The year that Dyckerhoff bought the Seibel & Sohne cement plant, it logged 337,898 mt of carbon emissions. Emissions fell to 279,757 in 2019 and in 2020 the plant only emitted 566 mt of carbon. Despite its inactivity that year, the company was issued 369,344 free EUAs in 2020, 652 times more than its carbon emissions.
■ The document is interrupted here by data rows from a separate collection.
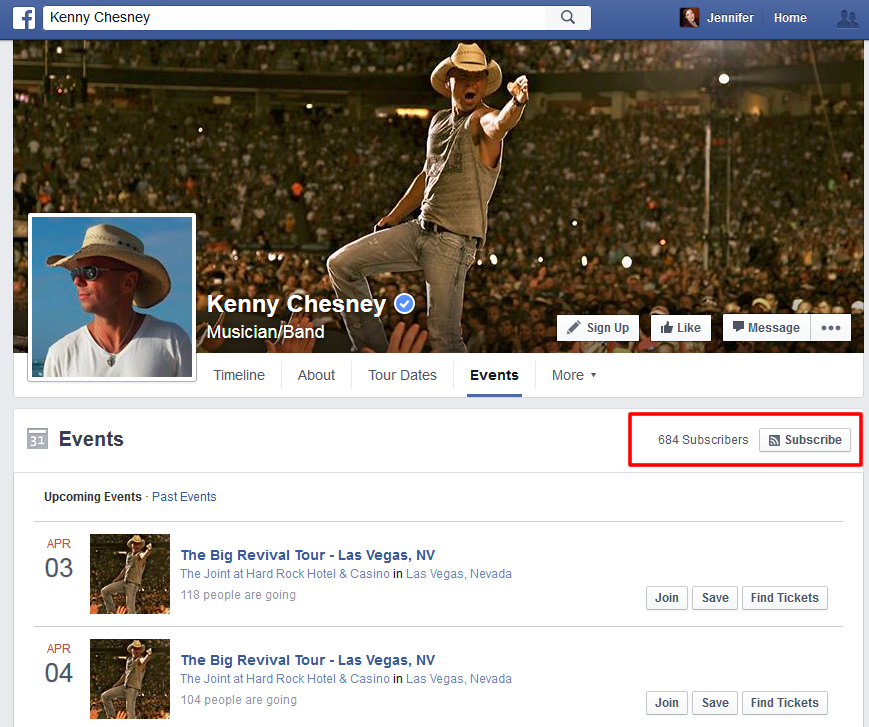Click the Message button on cover photo
The width and height of the screenshot is (869, 727).
(x=766, y=328)
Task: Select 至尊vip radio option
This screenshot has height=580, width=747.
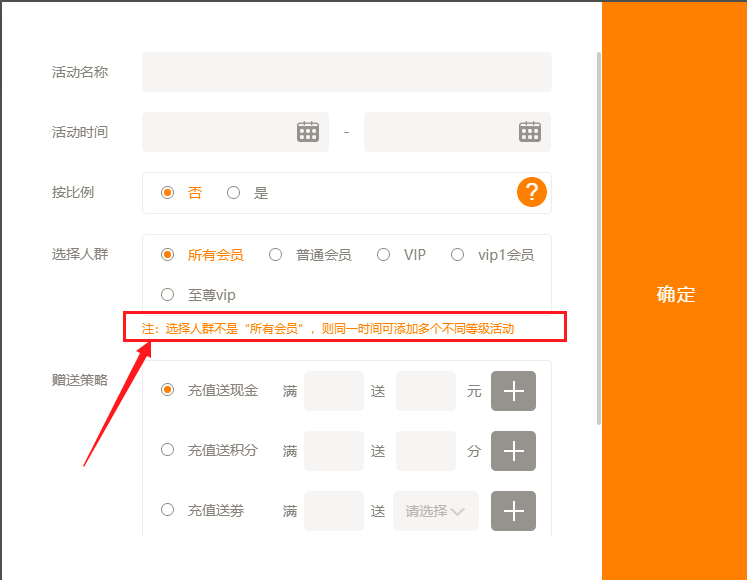Action: click(168, 295)
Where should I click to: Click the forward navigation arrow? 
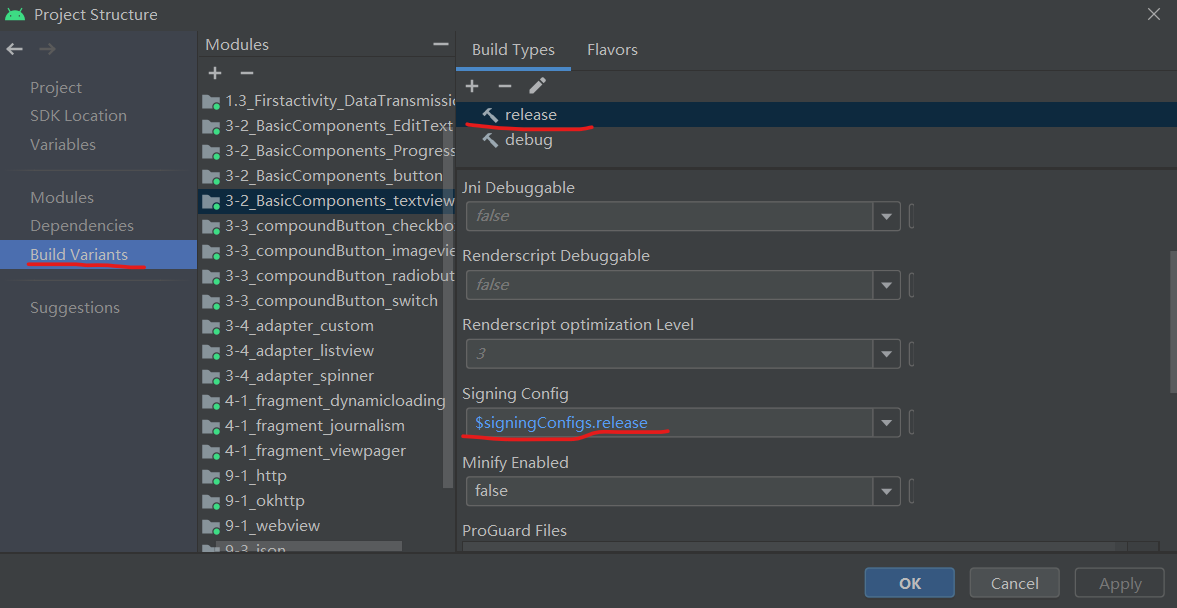pyautogui.click(x=45, y=47)
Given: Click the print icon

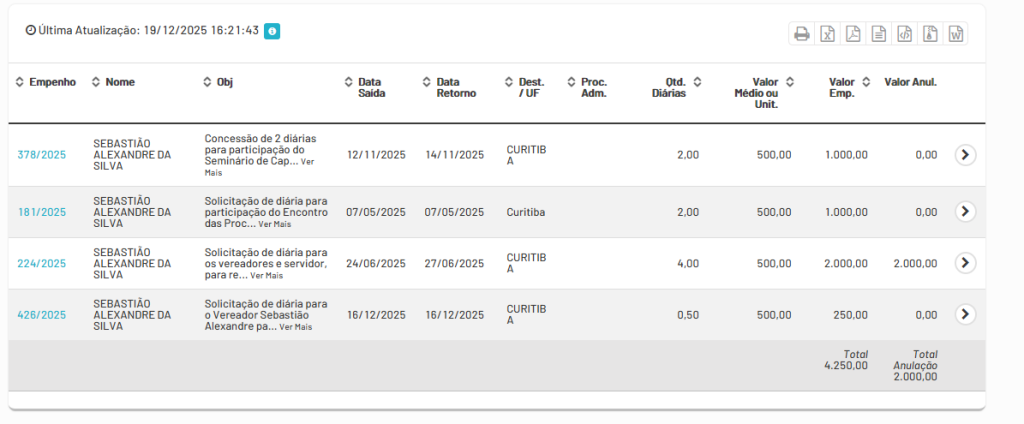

Based on the average 2020 EUA price, that amounts to €9.14 million in surplus allowances.
The Dyckerhoff representative told OPIS that the company had not sold any of the EUAs received from the Seibel & Sohne acquisition to a third party.
“The carbon dioxide amounts emitted relate to the 2020 production, while the allocated carbon dioxide rights in 2020 are associated to the previous years’ production and emission levels in accordance to the legislative framework of the EU ETS spelled out in the ETS Directive 2003/87/EC,” the Dyckerhoff representative told OPIS.
The German Environment Agency confirmed that it had issued the free EUAs to the company in 2020 and cited EU law, which mandates that a member state shall not issue EUAs to an installation “as of the year following the cessation of operations.”
According to the Dyckerhoff representative, the company modernized and invested in environmentally-friendly technology at previously owned Seibel & Sohne plants, a transition that reached completion in 2020.
Dyckerhoff said that the company’s net balance of free EUAs it received was negative from 2018 to 2020. “This gap has been narrowed from the better carbon dioxide profile of the absorbing Dyckerhoff plants in comparison to the closed Seibel & Sohne plant. This positive environmental effect results in lower carbon emissions by approximately 50,000 mt per year,” the company’s representative said.
Over the first weekend of September 2023, Buzzi Unicem’s chief operating officer Dirk Beese reiterated that point, telling OPIS that the EU ETS’s dynamic allocation system for assigning EUAs to installations meant that there was no “windfall profit” from the offline Seibel & Sohne plant because other “absorbing plants” owned by Dyckerhoff would boost their production and would not immediately receive a larger number of free EUAs.
The dynamic allocation system gives “producers an incentive to take environmentally inefficient capacities out,” Beese said.